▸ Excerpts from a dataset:
============================================================

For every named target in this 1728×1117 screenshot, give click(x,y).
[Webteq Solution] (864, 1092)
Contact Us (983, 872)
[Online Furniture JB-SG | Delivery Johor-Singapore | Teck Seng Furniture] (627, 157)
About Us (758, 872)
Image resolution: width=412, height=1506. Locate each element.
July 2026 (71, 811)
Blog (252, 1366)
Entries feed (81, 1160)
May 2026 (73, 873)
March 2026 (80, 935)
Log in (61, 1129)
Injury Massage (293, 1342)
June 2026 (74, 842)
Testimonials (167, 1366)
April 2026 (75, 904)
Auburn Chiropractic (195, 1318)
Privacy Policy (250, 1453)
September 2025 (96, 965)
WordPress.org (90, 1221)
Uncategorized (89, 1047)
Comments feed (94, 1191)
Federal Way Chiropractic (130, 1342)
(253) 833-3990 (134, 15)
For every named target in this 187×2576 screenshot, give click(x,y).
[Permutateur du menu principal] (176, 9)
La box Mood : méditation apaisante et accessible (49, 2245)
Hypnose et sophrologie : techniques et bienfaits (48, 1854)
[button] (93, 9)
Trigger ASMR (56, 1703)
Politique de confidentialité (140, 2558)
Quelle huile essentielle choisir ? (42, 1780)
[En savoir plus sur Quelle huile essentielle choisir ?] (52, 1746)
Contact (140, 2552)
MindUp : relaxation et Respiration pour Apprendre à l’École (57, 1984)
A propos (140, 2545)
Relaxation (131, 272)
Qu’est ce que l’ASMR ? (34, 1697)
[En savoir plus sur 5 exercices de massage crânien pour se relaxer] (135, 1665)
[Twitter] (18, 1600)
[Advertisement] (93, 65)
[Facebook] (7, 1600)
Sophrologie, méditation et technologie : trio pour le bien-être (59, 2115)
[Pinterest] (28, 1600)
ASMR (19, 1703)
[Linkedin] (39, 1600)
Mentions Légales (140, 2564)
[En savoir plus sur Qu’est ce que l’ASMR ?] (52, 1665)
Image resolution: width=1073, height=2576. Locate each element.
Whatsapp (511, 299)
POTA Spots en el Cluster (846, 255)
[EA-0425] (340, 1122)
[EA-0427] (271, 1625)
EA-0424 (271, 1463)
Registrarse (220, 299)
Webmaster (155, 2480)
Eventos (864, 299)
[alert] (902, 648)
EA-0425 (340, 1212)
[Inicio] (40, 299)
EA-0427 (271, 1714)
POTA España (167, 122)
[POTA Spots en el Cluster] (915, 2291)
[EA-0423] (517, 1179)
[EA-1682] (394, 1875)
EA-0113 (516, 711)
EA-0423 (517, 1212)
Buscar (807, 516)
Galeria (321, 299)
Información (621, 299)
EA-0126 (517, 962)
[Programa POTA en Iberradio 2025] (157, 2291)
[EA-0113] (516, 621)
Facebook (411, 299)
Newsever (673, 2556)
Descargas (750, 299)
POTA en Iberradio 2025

============================================================

▸ ABOUT THIS EXERCISE: Word for word, restate all of the records.

▸ REPLY:
For every named target in this 1728×1117 screenshot, give click(x,y).
[Webteq Solution] (864, 1092)
Contact Us (983, 872)
[Online Furniture JB-SG | Delivery Johor-Singapore | Teck Seng Furniture] (627, 157)
About Us (758, 872)
Image resolution: width=412, height=1506. Locate each element.
July 2026 (71, 811)
Blog (252, 1366)
Entries feed (81, 1160)
May 2026 (73, 873)
March 2026 (80, 935)
Log in (61, 1129)
Injury Massage (293, 1342)
June 2026 (74, 842)
Testimonials (167, 1366)
April 2026 (75, 904)
Auburn Chiropractic (195, 1318)
Privacy Policy (250, 1453)
September 2025 (96, 965)
WordPress.org (90, 1221)
Uncategorized (89, 1047)
Comments feed (94, 1191)
Federal Way Chiropractic (130, 1342)
(253) 833-3990 (134, 15)
For every named target in this 187×2576 screenshot, give click(x,y).
[Permutateur du menu principal] (176, 9)
La box Mood : méditation apaisante et accessible (49, 2245)
Hypnose et sophrologie : techniques et bienfaits (48, 1854)
[button] (93, 9)
Trigger ASMR (56, 1703)
Politique de confidentialité (140, 2558)
Quelle huile essentielle choisir ? (42, 1780)
[En savoir plus sur Quelle huile essentielle choisir ?] (52, 1746)
Contact (140, 2552)
MindUp : relaxation et Respiration pour Apprendre à l’École (57, 1984)
A propos (140, 2545)
Relaxation (131, 272)
Qu’est ce que l’ASMR ? (34, 1697)
[En savoir plus sur 5 exercices de massage crânien pour se relaxer] (135, 1665)
[Twitter] (18, 1600)
[Advertisement] (93, 65)
[Facebook] (7, 1600)
Sophrologie, méditation et technologie : trio pour le bien-être (59, 2115)
[Pinterest] (28, 1600)
ASMR (19, 1703)
[Linkedin] (39, 1600)
Mentions Légales (140, 2564)
[En savoir plus sur Qu’est ce que l’ASMR ?] (52, 1665)
Image resolution: width=1073, height=2576. Locate each element.
Whatsapp (511, 299)
POTA Spots en el Cluster (846, 255)
[EA-0425] (340, 1122)
[EA-0427] (271, 1625)
EA-0424 (271, 1463)
Registrarse (220, 299)
Webmaster (155, 2480)
Eventos (864, 299)
[alert] (902, 648)
EA-0425 (340, 1212)
[Inicio] (40, 299)
EA-0427 (271, 1714)
POTA España (167, 122)
[POTA Spots en el Cluster] (915, 2291)
[EA-0423] (517, 1179)
[EA-1682] (394, 1875)
EA-0113 (516, 711)
EA-0423 (517, 1212)
Buscar (807, 516)
Galeria (321, 299)
Información (621, 299)
EA-0126 (517, 962)
[Programa POTA en Iberradio 2025] (157, 2291)
[EA-0113] (516, 621)
Facebook (411, 299)
Newsever (673, 2556)
Descargas (750, 299)
POTA en Iberradio 2025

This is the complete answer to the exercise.